Ah, so it's not that then. Unless the boot-start routine copies a 
part of the code from the cachable memory to the scratchpad to make 
it run faster... perhaps unlikely.

-- 
Niklas Holsti
Tidorum Ltd
niklas holsti tidorum fi
       .      @       .
Reply by Tim Frink January 7, 20082008-01-07
> Thanks. I'm not intimately familiar with the TriCore or its gcc 
> suite, but one question that comes to mind is if your processor 
> configuration includes scratchpad memory in the Program Memory 
> block, in addition to I-cache. If so, perhaps part of your program 
> code is in the scratchpad; fetching such code should not count as 
> an I-cache access. In your two linking orders (memory layouts) 
> different parts of the code might be placed in the scratchpad area, 
> so the number of instruction cache accesses would also be different 
> for the two layouts.


Good hint, this could be a possible reason for that. But, I've already
checked the disassembled code and all the code is mapped to a cachable
memory with no scratchpad accesses.

Tim
Reply by Niklas Holsti January 7, 20082008-01-07
Tim Frink wrote:

>>>I'm experimenting with an instruction set simulator for an 
>>>Infineon DSP.
>>
>>Specifically which processor/chip? Hard to answer without this...
> 
> 
> Thank you for your answer.
> 
> The simulator is from the tricore-gcc suite and is implemented
> for the Infineon TriCore processors.


Thanks. I'm not intimately familiar with the TriCore or its gcc 
suite, but one question that comes to mind is if your processor 
configuration includes scratchpad memory in the Program Memory 
block, in addition to I-cache. If so, perhaps part of your program 
code is in the scratchpad; fetching such code should not count as 
an I-cache access. In your two linking orders (memory layouts) 
different parts of the code might be placed in the scratchpad area, 
so the number of instruction cache accesses would also be different 
for the two layouts.

HTH

-- 
Niklas Holsti
Tidorum Ltd
niklas holsti tidorum fi
       .      @       .
Reply by Tim Frink January 7, 20082008-01-07
>> I'm experimenting with an instruction set simulator for an 
>> Infineon DSP.
> 
> Specifically which processor/chip? Hard to answer without this...

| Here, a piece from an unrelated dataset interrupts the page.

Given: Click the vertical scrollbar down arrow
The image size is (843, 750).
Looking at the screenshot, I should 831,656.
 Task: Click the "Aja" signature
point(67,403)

Thank you for your answer.

The simulator is from the tricore-gcc suite and is implemented
for the Infineon TriCore processors.
Reply by Niklas Holsti January 6, 20082008-01-06
Tim Frink wrote:

> Hi,
> 
> I'm experimenting with an instruction set simulator for an 
> Infineon DSP.


Specifically which processor/chip? Hard to answer without this...

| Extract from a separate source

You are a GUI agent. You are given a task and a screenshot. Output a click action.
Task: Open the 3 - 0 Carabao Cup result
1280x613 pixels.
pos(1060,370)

> Each simulation generates a statistics. For the original code I get:
> Total number of executed instructions = 615545
> ...
> Total instruction cache accesses: 615501
> ...
> After arbitrary reordering of the routines the statistics look as follows:
> Total number of executed instructions = 615545
> ...
> Total instruction cache accesses: 39072 
> ...
> Why for the same number of executed instructions the number of
> cache accesses decreased so drastically?

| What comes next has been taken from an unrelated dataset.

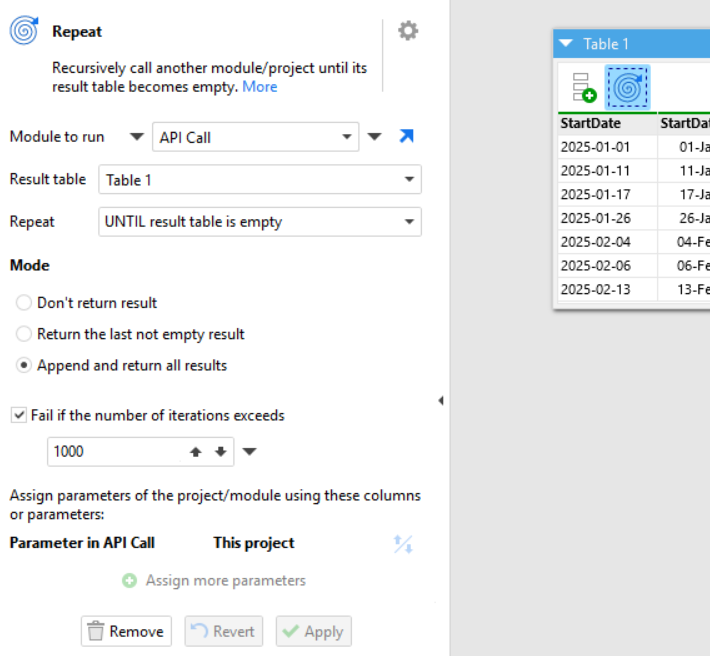Click the settings gear icon
Screen dimensions: 710x656
click(408, 31)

In some DSPs (eg. some Analog Devices chips) the I-cache is not a 
general I-cache, accessed for all instruction fetches, but is 
specialized to be used only when an instruction fetch would cause a 
delay, perhaps because the I-memory bus is used by a concurrent 
operand access. For such processors the number of I-cache accesses 
may be much less than the number of executed instructions. But I 
don't understand how a code-layout change could change the number 
of cache accesses for such caches. So, tell us which chip you are 
simulating, please.

-- 
Niklas Holsti
Tidorum Ltd
niklas holsti tidorum fi
       .      @       .
Reply by Tim Frink January 4, 20082008-01-04
Hi,

I'm experimenting with an instruction set simulator for an 
Infineon DSP.

The simulator simulates the execution of the code for a
DSP that has an instruction cache (16 KByte, 2-way set associative,
256 Bits/Line, LRU replacement) and the instructions might
be 16 or 32 Bit wide. 

What I do is to compile a program (given in assembler) in its
original version and run it through the simulator. Next, I arbitrarily
reorder the routines in the assembly code, compile the code again and
finally execute it again in the simulator. 

My goal is to see how the cache performance changes after the routines
have been reordered. It is well known that function which call each other
frequently should be mapped close to each other in memory to (possibly)
improve cache behavior. 

Each simulation generates a statistics. For the original code I get:
Total number of executed instructions = 615545
Total number of cycles = 1304469
Instruction cache Hit Rate: 99.98%
Total instruction cache accesses: 615501
Total instruction cache hits: 615364

After arbitrary reordering of the routines the statistics look as follows:
Total number of executed instructions = 615545
Total number of cycles = 727801
Instruction cache Hit Rate: 99.89%
Total instruction cache accesses: 39072 
Total instruction cache hits: 39028

So, the execution time of the reordered code got reduced from 1304469
cycles to 727801 cycles. The reason as can be seen above it the number
of total instruction cache accesses which reduced from 615501 to
39072 (here, each cache access has a latency of 1 cycle). How is this
possible? Why for the same number of executed instructions the number of
cache accesses decreased so drastically?

Best regards,
Tim